Um die Rückengesundheit zu fördern, sollten Sitz- und Schreibmöbel ergonomisch, verstellbar und dem Bewegungsbedürfnis der Kinder entsprechend sein. Höhenverstellbare Tische und Stühle könnten mit dem Kind „mitwachsen“ und so über viele Jahre genutzt werden, erklärt die AGR, die rückenfreundliche Produkte mit dem AGR-Gütesiegel auszeichnet.
Für ein „lebendiges, bewegtes Sitzen“ sollten die Sitzmöbel natürliche und intuitive Haltungswechsel unterstützen. Eine flexible oder mehrdimensional bewegliche Sitzfläche sorgt für zusätzliche Bewegungsimpulse. „Wenn ein Kind auf seinem Stuhl hin und her rutscht, immer mal wieder aufsteht, wird das von Erwachsenen oft als hyperaktiv fehlgedeutet – dabei ist es meist ein gesunder und spontaner Bewegungsdrang, der ausgelebt werden muss und den man unterstützen sollte“, sagt AGR-Experte Breithecker. Die Kinder und Jugendlichen handelten damit intuitiv und nach ihren Bedürfnissen.
Auf einen Baum klettern, kopfüber an den Beinen von einer Kletterstange baumeln oder von einer Mauer springen – selbst wenn es schwerfällt: Eltern sollten die kindliche Lust an Bewegung aktiv unterstützen, dabei auch mal beide Augen zudrücken und nicht zu übervorsichtig sein. „Auch die Erfahrung mit Wagnis und Risiko, sei es beim Klettern auf dem Schulhof oder beim Freizeitsport, fördert wichtige Kernkompetenzen für das Leben, wie Risikobereitschaft und Risikobewertung“, so Breithecker.
Wenn die Erwachsenen die Aktivität dann noch vorleben und spannende Angebote für eine bewegte Freizeit bieten, würden die Kinder ihrem Vorbild gerne folgen. Eine Radtour zu einem Baggersee, ein Kletterkurs oder eine gemeinsame Yogastunde – alles sei gut, was Spaß macht und in Aktion bringt.

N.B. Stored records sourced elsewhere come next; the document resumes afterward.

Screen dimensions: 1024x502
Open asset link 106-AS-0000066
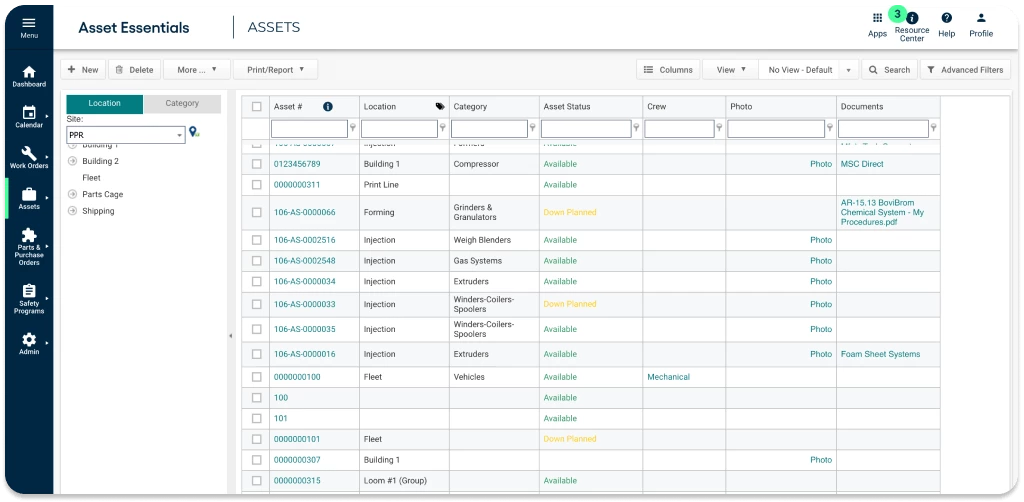pos(304,212)
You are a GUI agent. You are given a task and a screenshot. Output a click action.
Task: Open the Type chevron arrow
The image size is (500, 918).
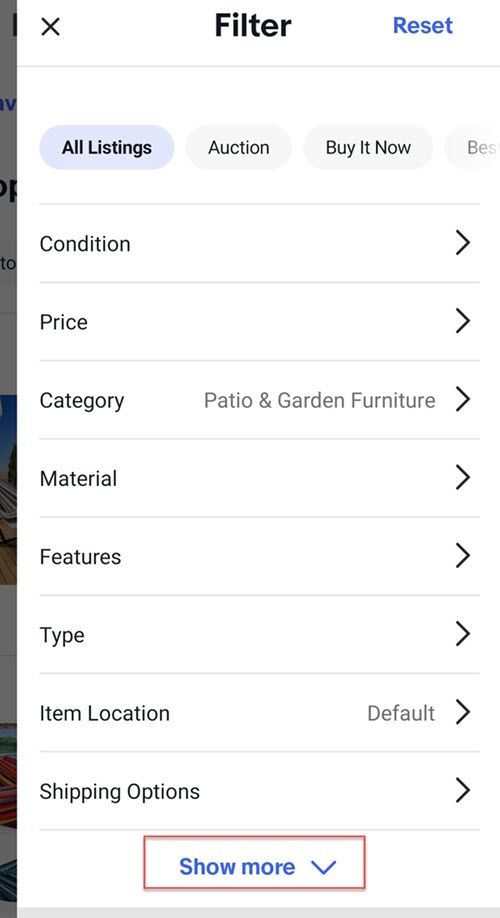(x=463, y=634)
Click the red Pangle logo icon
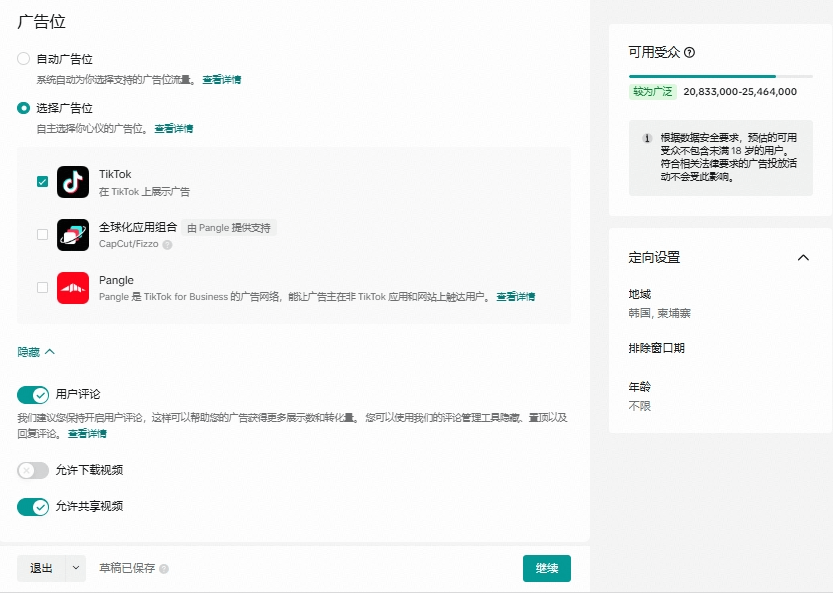This screenshot has width=833, height=593. (73, 288)
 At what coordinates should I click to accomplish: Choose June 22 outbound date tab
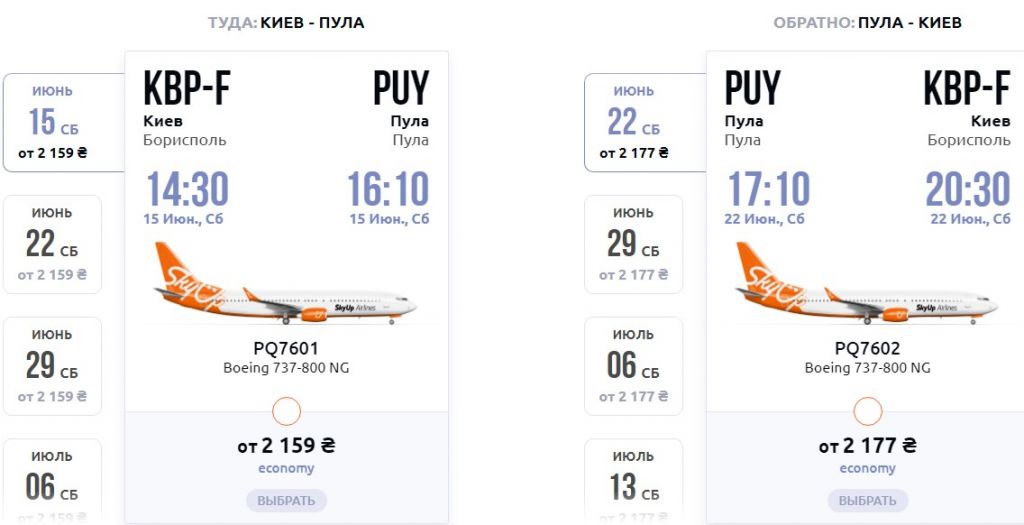point(52,244)
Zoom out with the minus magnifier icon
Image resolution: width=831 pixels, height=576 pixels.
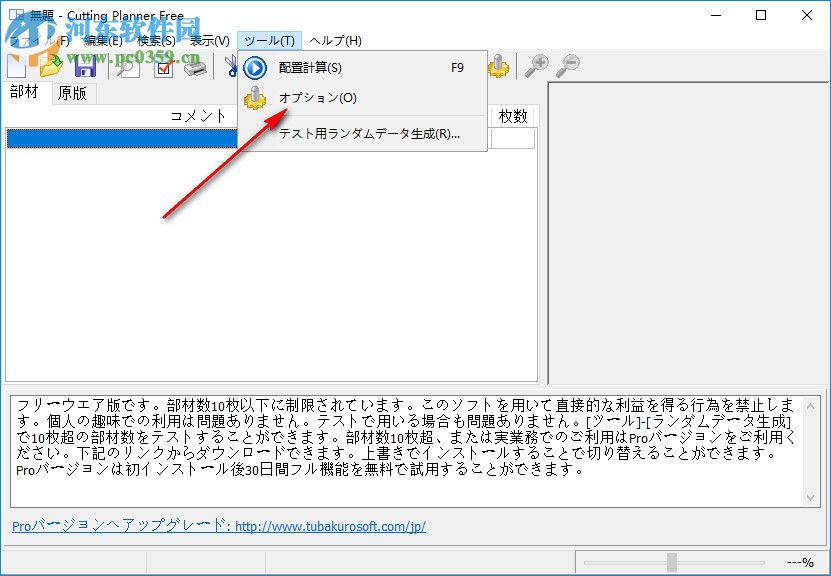pyautogui.click(x=569, y=67)
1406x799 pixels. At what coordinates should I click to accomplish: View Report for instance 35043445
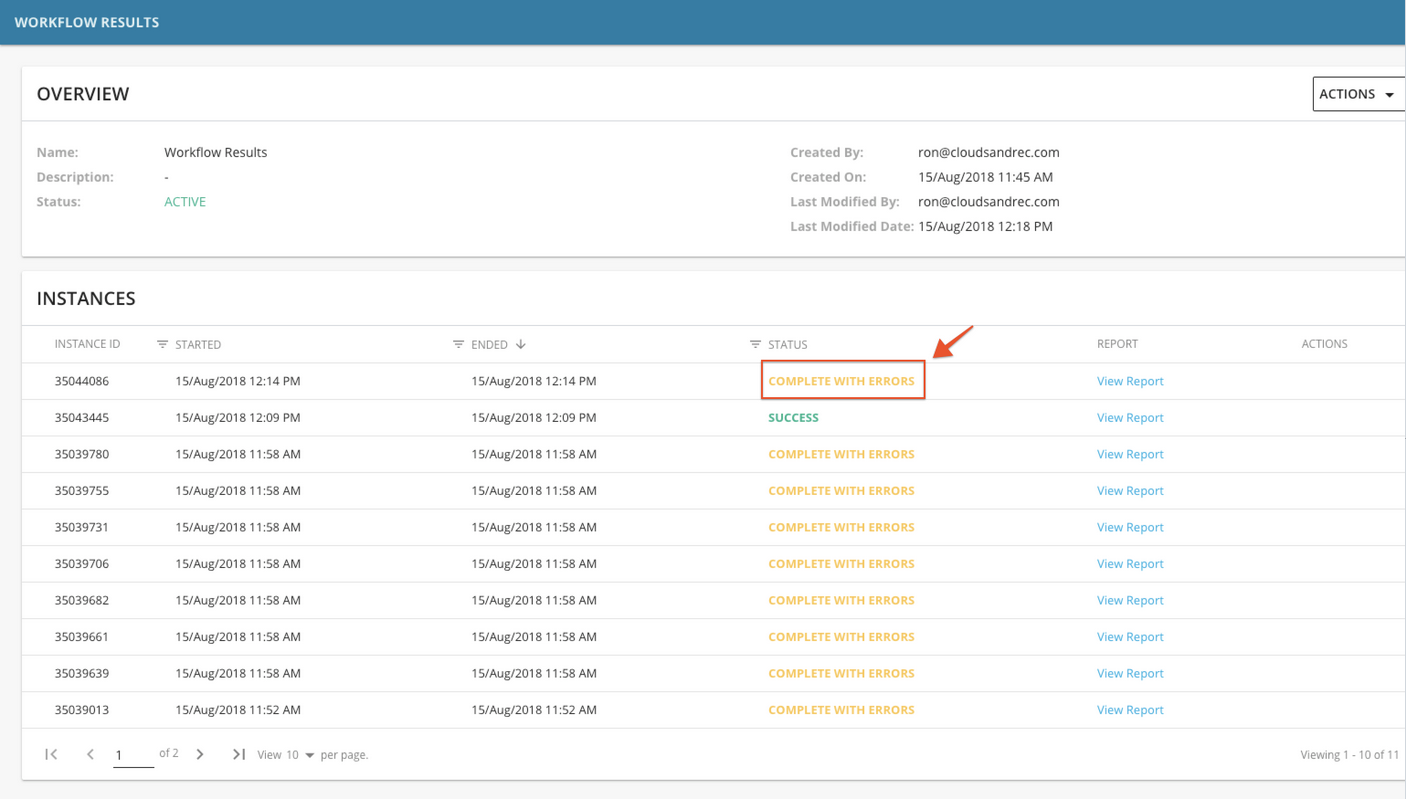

Mehr Infos zu rückenfreundlichen Möbeln auf
Tipps
Bringen Sie Ihr Kind bzw. Ihre Kinder zu Fuß oder mit dem Roller in die Schule. In einer Laufgemeinschaft mit Nachbarkindern macht der Schulweg noch mehr Spaß und fördert soziale Kompetenzen sowie Verantwortung.
Vereinssport, Unternehmungen mit Freunden, Spielen im Freien – in der schulfreien Zeit sollten sich die Kinder so viel wie möglich bewegen.